After graduating in 2020, I noticed that many of my peers who graduated from HBCUs encountered similar misperceptions during their job searches, and some began to lose hope. I realized that changing mindsets towards HBCUs starts with tackling some of the most common myths.

Candyce Burke (above), assistant account executive at FleishmanHillard and Morgan State 2020 graduate.

Myth #1: HBCUs don’t produce top talent.

HBCUs are a market of untapped talent and potential. Recruiting from HBCUs can help companies diversify their workplace, especially in fields like public relations, where over 70% of employees are white. HBCUs are responsible for 22% of current bachelor’s degrees grated to African Americans. While HBCU students represent some of the most talented prospects in the job market, recruitment efforts from companies at these institutions are still inadequate. According to a recent LinkedIn article, the industries that outperform others in recruiting HBCU grads include energy and mining, software and IT services, hardware and networking, finance and manufacturing. The public relations industry should take note of how these industries are attracting and retaining HBCU talent, and work to produce similar results.

Myth #2: There’s no diversity at HBCUs.

HBCUs are incredibly diverse. These institutions were established before the Civil Rights Act of 1964 to primarily serve the Black community and correct for systemic exclusion of Black people from higher education. However, during my time at Morgan State, I met students from Latin America, Africa, Europe, various Caribbean islands and states across the U.S. This opened my eyes to the abundance of diversity within the Black community, and to the beauty in all the cultures and experiences that connect us yet make us so unique.  Diversity comes in many forms, and HBCUs allow Black students to stand tall and take pride in their intersectionality. No matter a student’s gender identity, sexual orientation, socioeconomic background or nationality, there’s a place for everyone to feel safe. Personally, this is what made me feel most comfortable at Morgan State – the freedom to be myself.

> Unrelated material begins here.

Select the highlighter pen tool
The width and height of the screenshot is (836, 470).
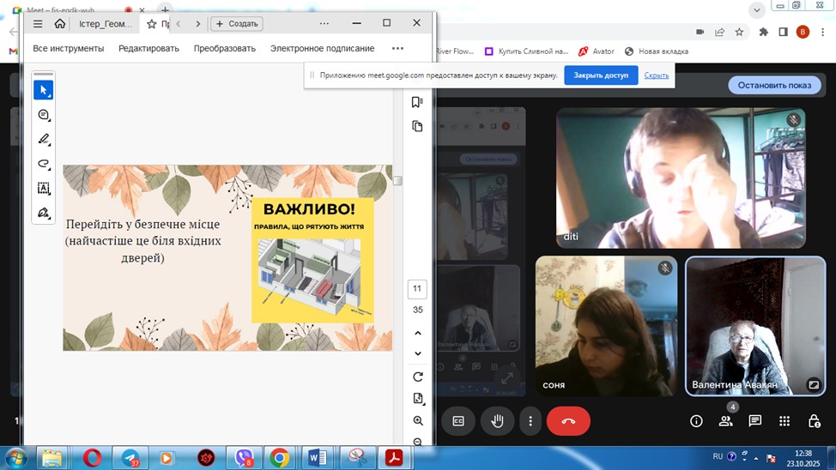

So, what can companies and their recruiters do to reach diverse talent at HBCUs?

Here are some of my thoughts:

Recruit outside of the box: There are currently 101 HBCUs in the nation. However, many recruiters gravitate to the same ones to find new talent. Connecting and partnering with schools around the country (outside of the typical suspects) can help more students get experience and opportunities, as well as face-to-face interaction with recruiters.

Work on internal DE&I efforts: As a diverse candidate, I would not apply anywhere I didn’t feel represented. On top of having a DE&I plan and initiatives in place to make all their employees feel included, companies should also have diverse recruiters. This would also make applicants feel comfortable asking questions, giving recruiters the chance to explain why the company is a good place for them to start their careers.

Make hiring more accessible and less exclusive: A lot of the best opportunities require an “in” or a connection. Many companies recruit new hires from within their employees’ networks, which can lead to a lack of diversity in their workplace. Instead, companies should reach out to, for example, student-led organizations at HBCUs to recruit talent. Building relationships with HBCU student groups and others within this community garners trust and leads to inclusive and accessible hiring practices.

I am not the only one who wants to see more opportunities for students graduating from HBCUs. And unfortunately, I am not the only one who has heard negative comments about HBCUs based on false stereotypes and misinformation. It is my goal to encourage companies and their recruiters to reach out and explore the fresh faces and rich perspectives that HBCU students offer. This is how I give back to Morgan State and the other 100 HBCUs across the nation.